EDITORIAL: Armed agents in [Canadian] airports invite trouble

Good one: "Luckily no one suggested they buy tasers instead."

November 26, 2010
Globe and Mail Editorial

Apparently some hostile travellers have been shouting at Canada’s unarmed border services agents at airports. Some travellers have acted in a threatening manner, and at times assaulted the agents for no reason at all. And so the Canada Border Services Agency is considering arming these agents, though there is no shortage of RCMP and other armed police officers at airports to protect them.
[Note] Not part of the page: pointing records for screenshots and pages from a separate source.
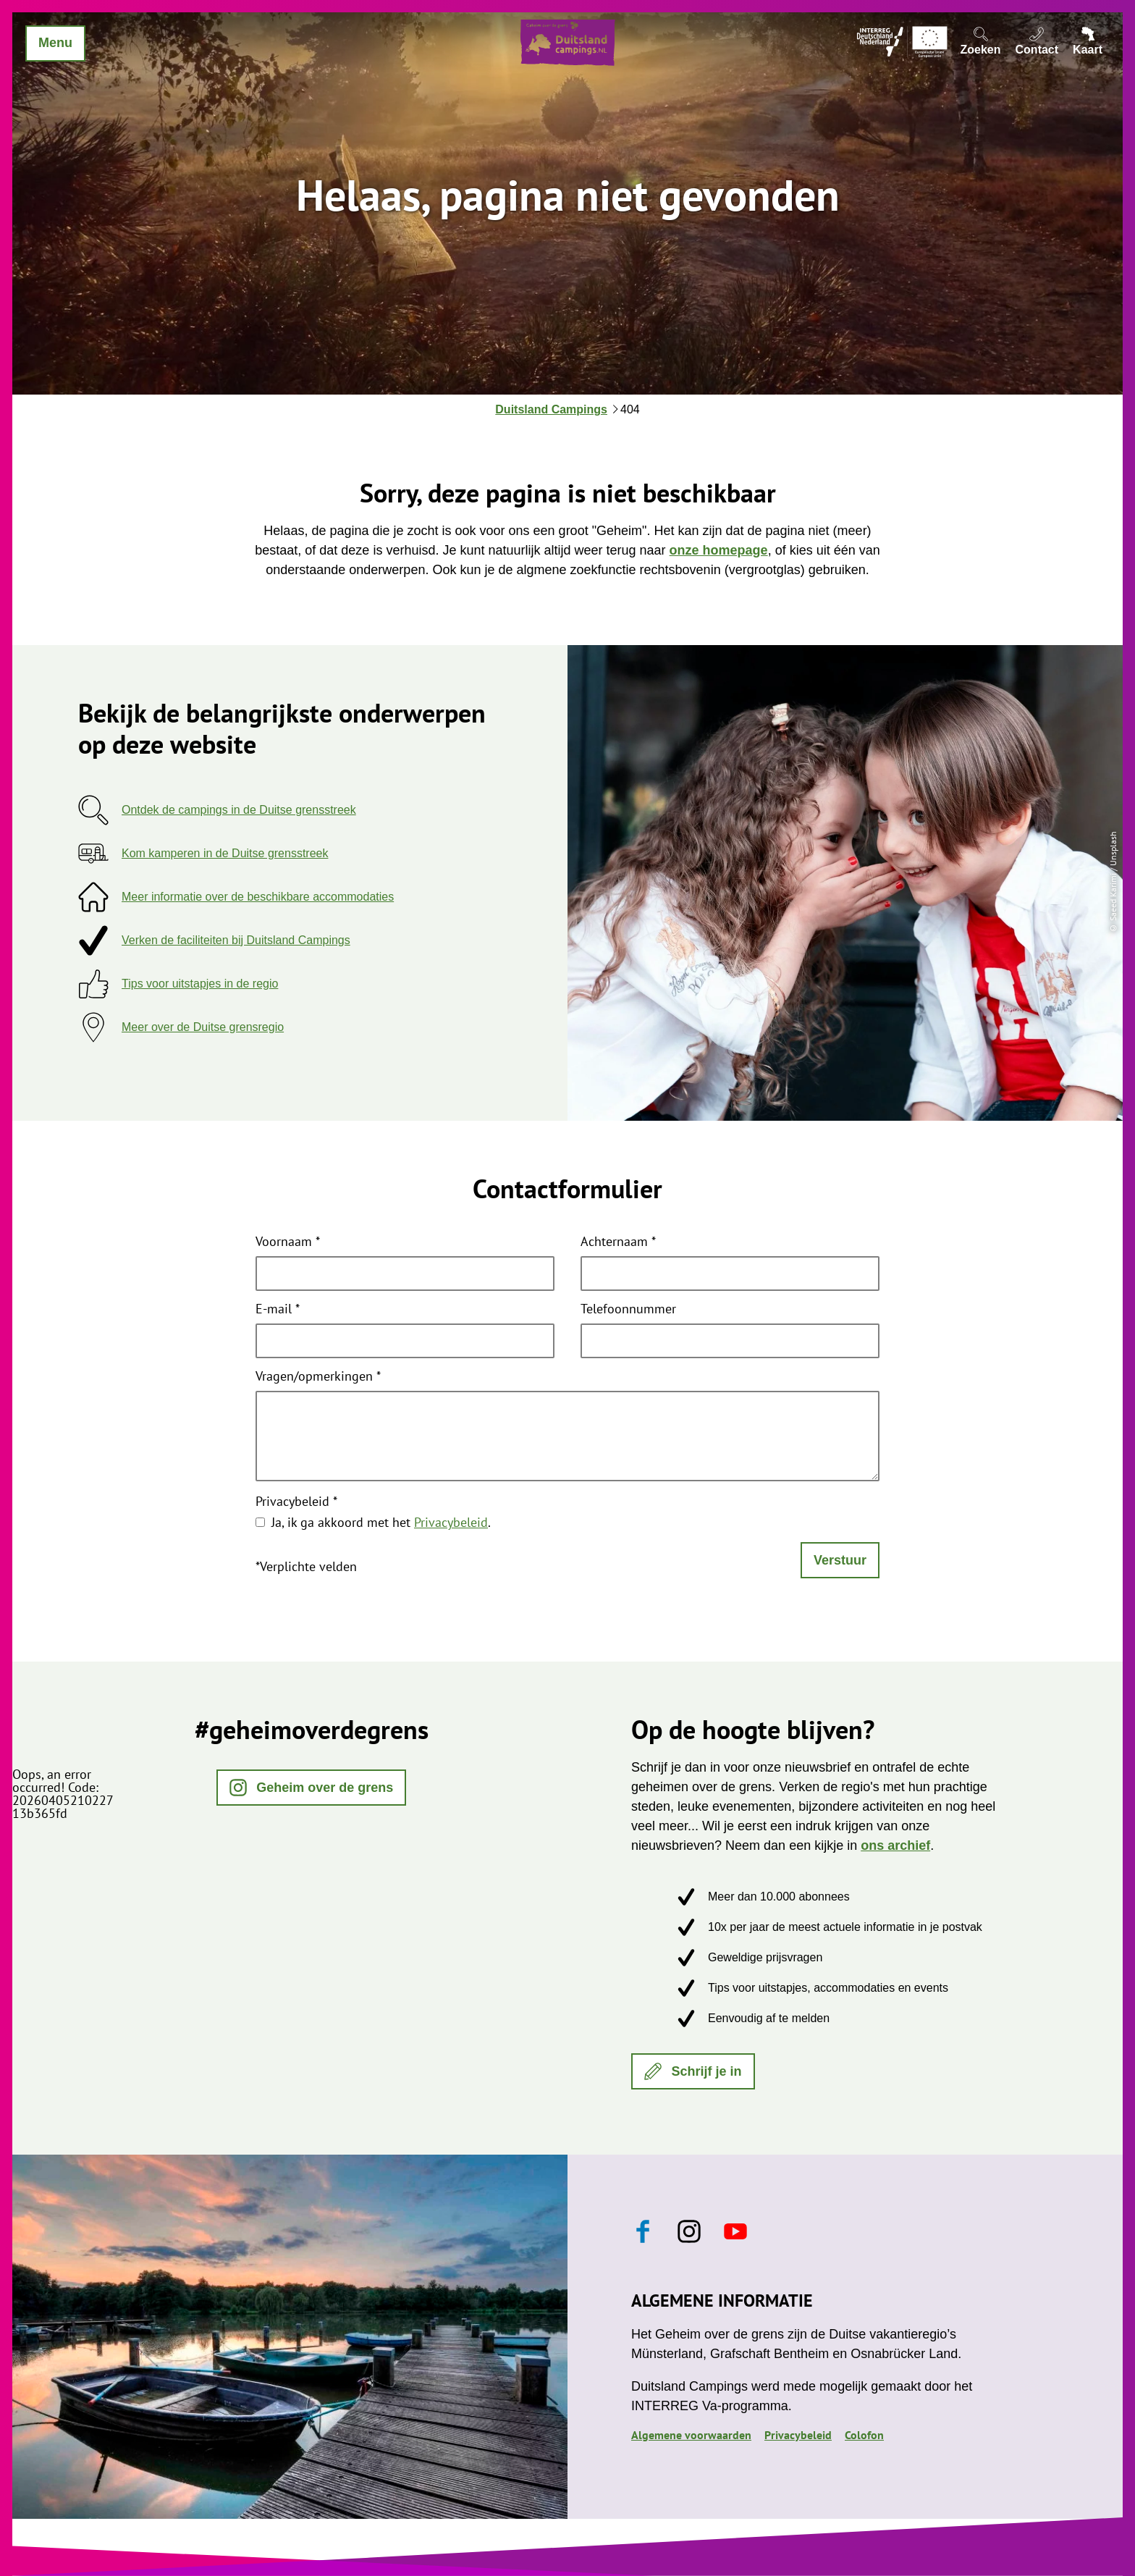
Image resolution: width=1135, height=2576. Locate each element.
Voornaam (288, 1242)
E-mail (278, 1309)
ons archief (895, 1845)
It has called for bids on a study of the risks and benefits of putting weapons in the agents’ hands.

We could have saved them the money. (A donation, though, would be appreciated.) It is hard to fathom the purpose of arming these agents in airports. Would they be permitted to shoot people who yell at, threaten and assault them? Or are the guns simply meant as a deterrent, a way to promote respect among the travelling public?

Either way, the notion that guns breed respect is flawed. There are other ways to gain respect. True, some people – a sliver of a minority – may always be hostile to state officials, even to the kindest, smiliest border guard. That still leaves the problem of what to do with the guns. Shoot the hostile? (Luckily no one suggested they buy tasers instead.)

Adding to the number of guns (or tasers) in airports is an invitation to danger. The answer to a nail may be a hammer. But the answer to occasional public hostility is not a gun.